NWO also hopes that universities will re-evaluate their own personnel policy. Funding should no longer be a criterion for offering someone a job. This is something that NWO wants to discuss with universities.

Too little money

NWO is also taking various practical measures. For example, researchers applying to the European Research Council (ERC) will soon also have the chance to receive talent funding from NWO (funding from the so-called Innovational Research Incentives Scheme). Then they only need to do the work once.

NWO will also be pausing some funding programmes for a while, when there is too little money to approve a quarter of the research proposals. The research funder will then wait for a new round until there is enough money.
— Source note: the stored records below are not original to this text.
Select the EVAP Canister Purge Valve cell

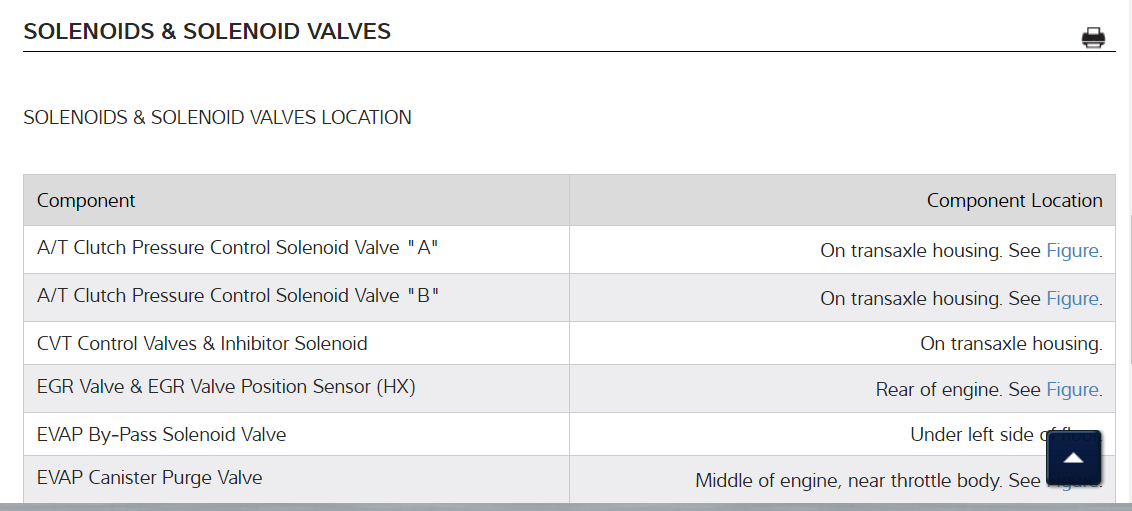click(149, 477)
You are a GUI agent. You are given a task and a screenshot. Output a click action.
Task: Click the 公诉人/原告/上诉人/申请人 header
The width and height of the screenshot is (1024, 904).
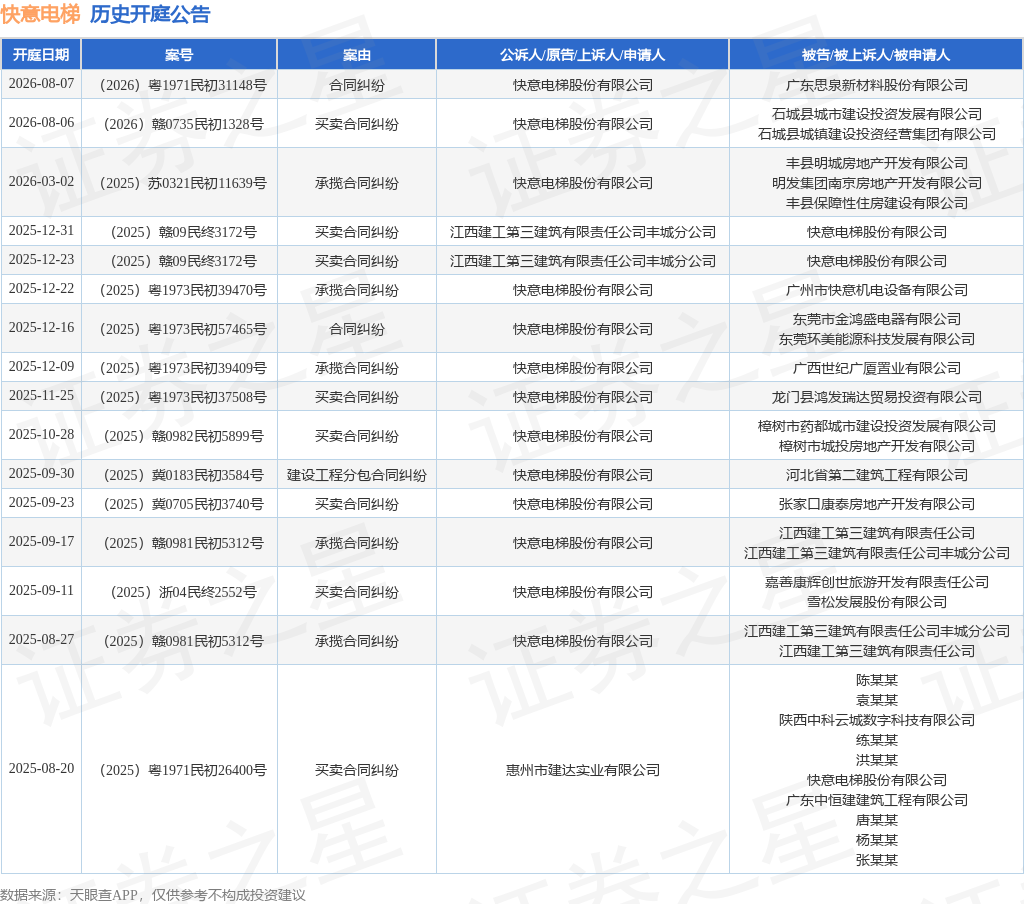tap(583, 55)
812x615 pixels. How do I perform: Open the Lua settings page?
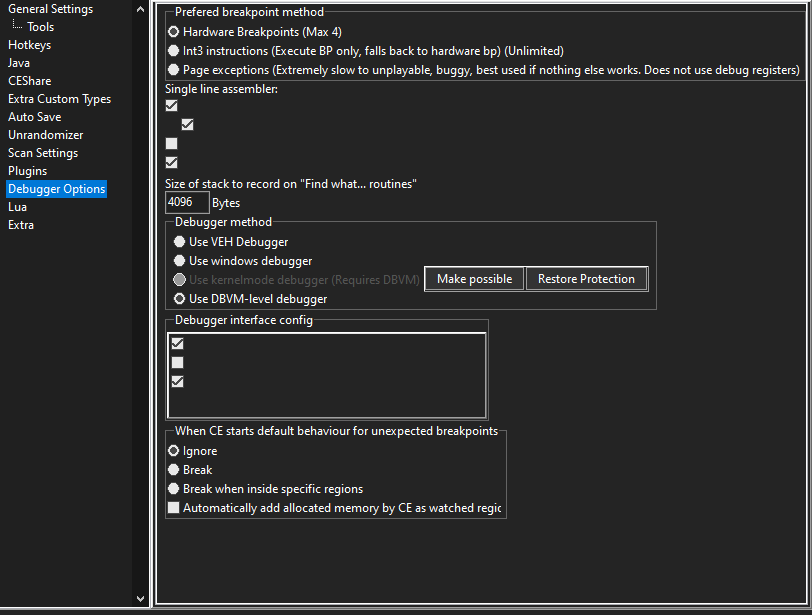(x=17, y=207)
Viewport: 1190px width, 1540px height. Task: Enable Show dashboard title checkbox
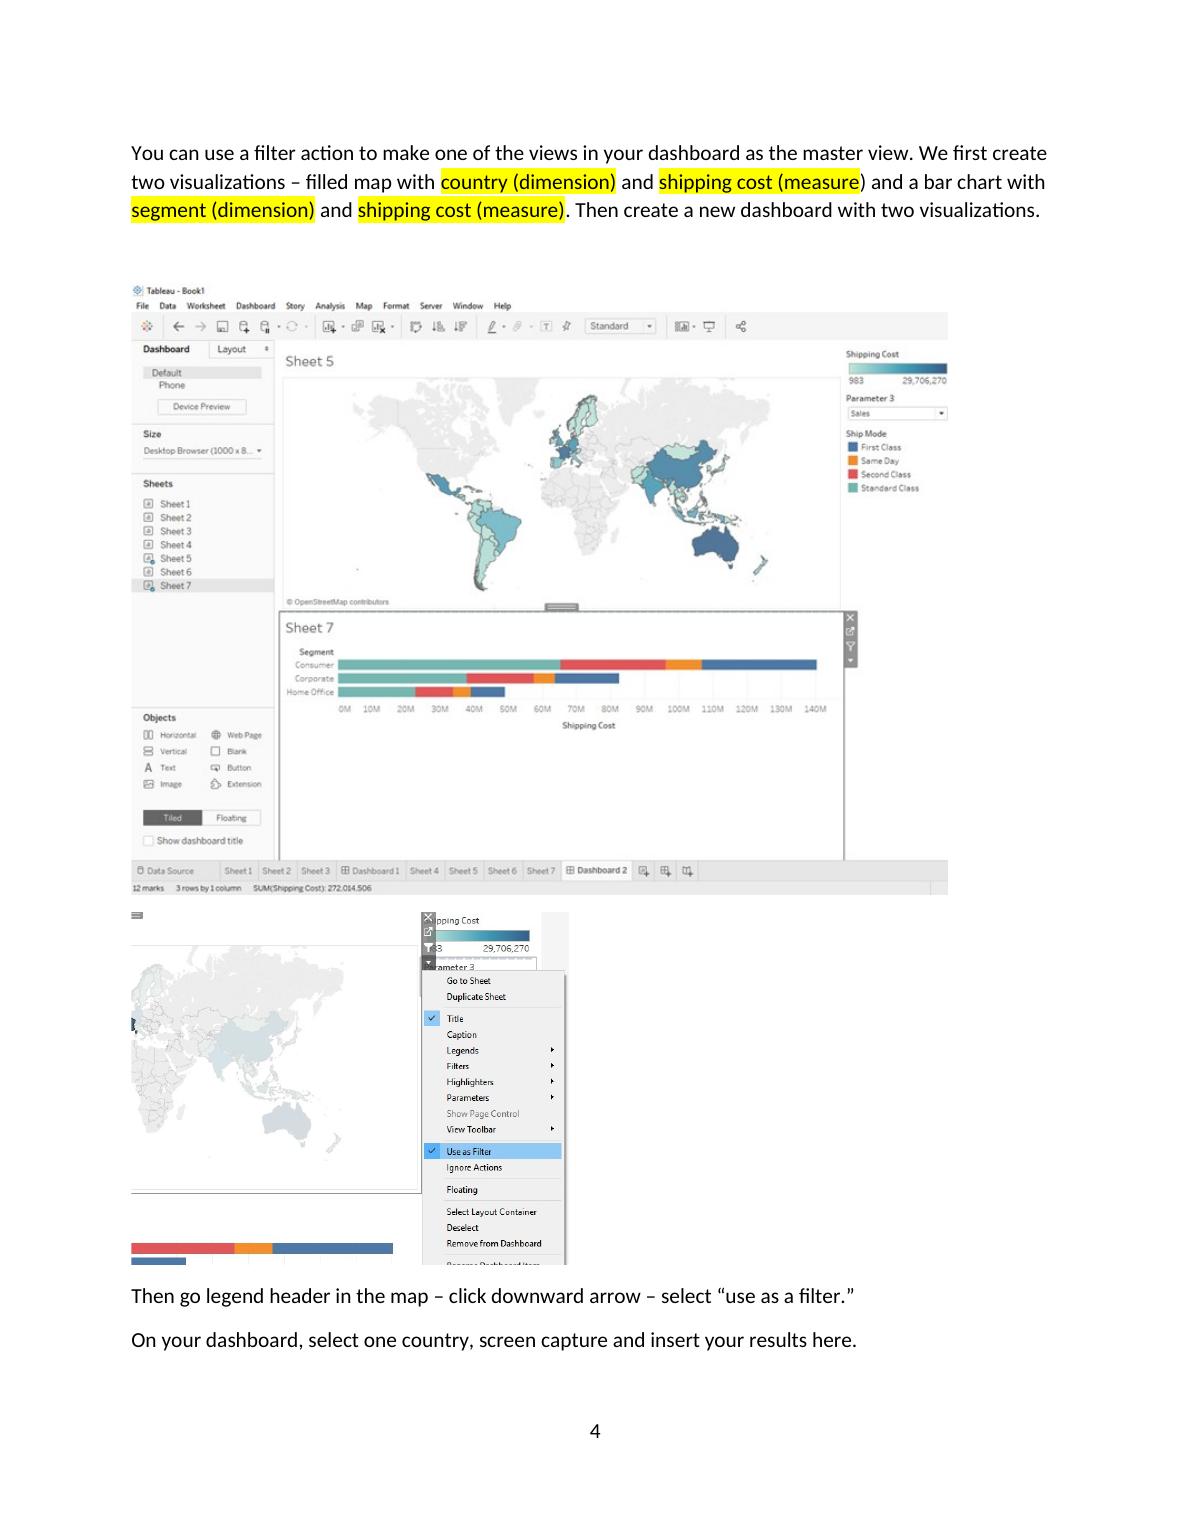tap(149, 842)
And why should it always be the winner takes it all? For some funding programmes, that’s absolutely not necessary. For example, if three consortia are competing for research funding, they could discuss merging the best elements of each other’s proposals and share the money. This is another possibility that the NWO wishes to trial.

Lottery?

Things are not going to change radically. For example, NWO is not keen on the idea of introducing a lottery among good scholars who are not dissimilar from each other, as some researchers from the Rathenau Instituut and members of the Jonge Akademie had proposed.

Nor does the research funder see any benefit in an equal distribution of research funding amongst all scholars, as NWO chair Stan Gielen said on Friday. However, NWO is ‘prepared’ to make money available for ‘a few PhD students’ who will further analyse the idea of basic funding for scholars.